For development approved by the city not included within sub-section i. or ii. of this section that are located in a sensitive coastal resource area, the development does not conform to the certified local coastal program;
For development approved or denied by the city which constitutes a major public works project of a major energy facility, the development does not conform to the certified local coastal program; shall become final after the tenth working day, unless an appeal in writing is filed within that time.
D. 
Appeal Procedures.
1. 
Filing Requirements for appeals to city appellate bodies. Appeals shall be addressed to the appellate body, on a prescribed form and shall state the basis of the appeal.

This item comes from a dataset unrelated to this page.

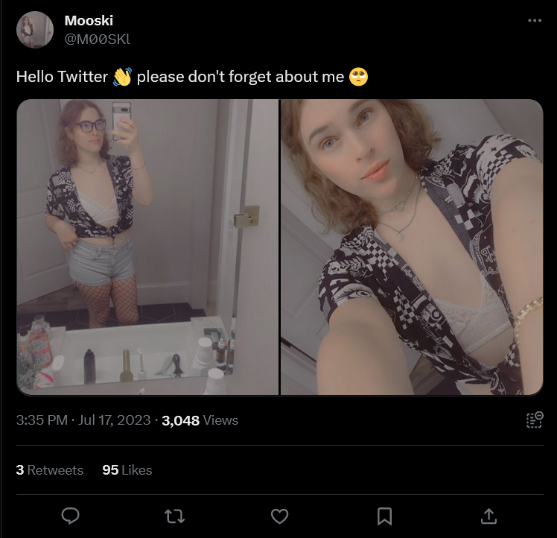Click the Mooski display name

89,21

Appeals shall be filed with the city within ten days following the date of the action from which an appeal is taken. Appeals shall be accompanied by a filing fee or a request to waive such fee. Planning commission or city council actions that may be appealed to the Coastal Commission shall be filed with the Coastal Commission and the appeal period shall run for ten working days after receipt by the Coastal Commission of the city's final action.
2. 
Stay of Proceedings. An action of the planning commission so appealed from shall not become effective unless and until approved by the city council in accordance with this section.
3. 
Notice of Hearings. The notice and conduct of hearings by the appellate body shall be governed by the provisions of Section 17.84.030 and shall conform to the manner in which the original notice was given and the original hearings were conducted.
4. 
Time Limitation and Vote. The planning commission shall determine an appeal not later than its second regular meeting following the date on which the appeal was filed in its office. The action from which an appeal is taken may be reversed or modified only by the affirmative vote of a majority of the authorized membership of said commission. The city council shall determine an appeal no later than the fourth regular meeting following the date on which the appeal was filed in its office. The action, or appellate determination, from which an appeal is taken may be reversed or modified only upon an affirmative vote of a majority of the authorized membership of said council.
5. 
Failure of Appellate Body to Act. Failure of the appellate body to act within the time specified shall be deemed concurrence with the previous decision rendered.
6. 
Exhaustion of Remedy. All rights of appeal are exhausted when the proceedings set forth herein have been consummated.
7. 
Conditions and Findings. The appellate body may impose or prescribe conditions in its resolution that are in its opinion necessary to serve the objectives of this chapter. The appellate body shall make a written determination of its decision together with its findings in support of the decision.